### Work request
Look through the entries below. Report each line that has the word "Open" in it.
Input records START
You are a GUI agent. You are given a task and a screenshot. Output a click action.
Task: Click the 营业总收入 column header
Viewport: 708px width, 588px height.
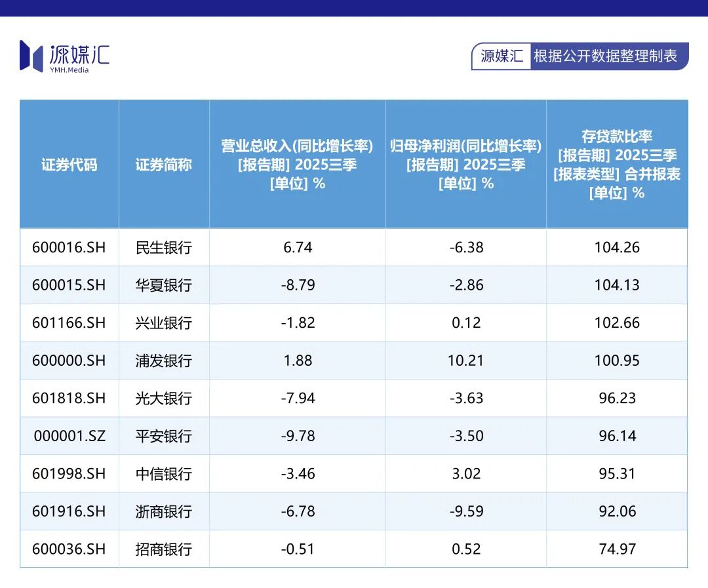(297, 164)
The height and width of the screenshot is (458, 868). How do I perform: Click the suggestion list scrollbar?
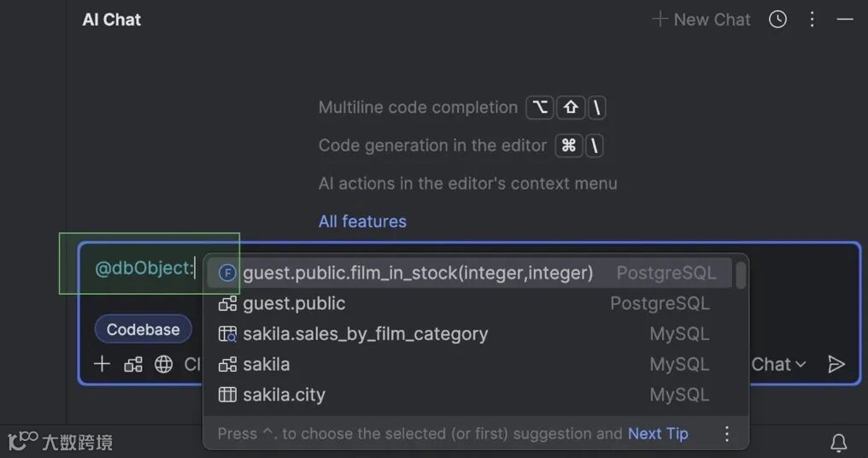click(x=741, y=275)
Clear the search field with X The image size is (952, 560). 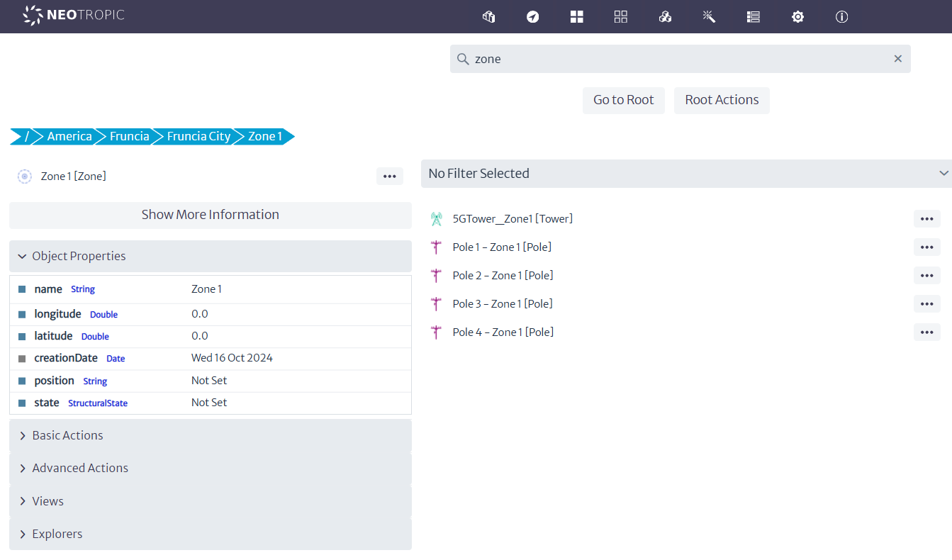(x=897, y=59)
Input records END
Input records START
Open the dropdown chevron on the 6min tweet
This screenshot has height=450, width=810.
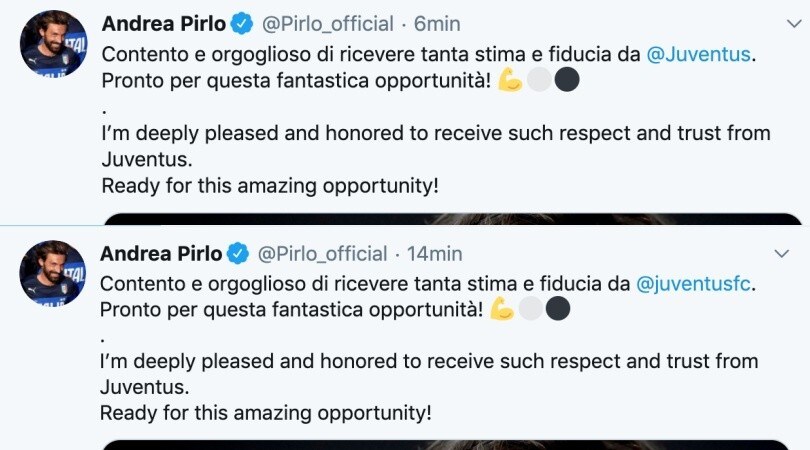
Input records END
Input records START
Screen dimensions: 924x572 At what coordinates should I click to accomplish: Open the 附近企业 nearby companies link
Input records END
### Answer for the task
Open the dropdown chevron on the 6min tweet
Screen dimensions: 924x572 At what coordinates should I click to accomplish: Open the 附近企业 nearby companies link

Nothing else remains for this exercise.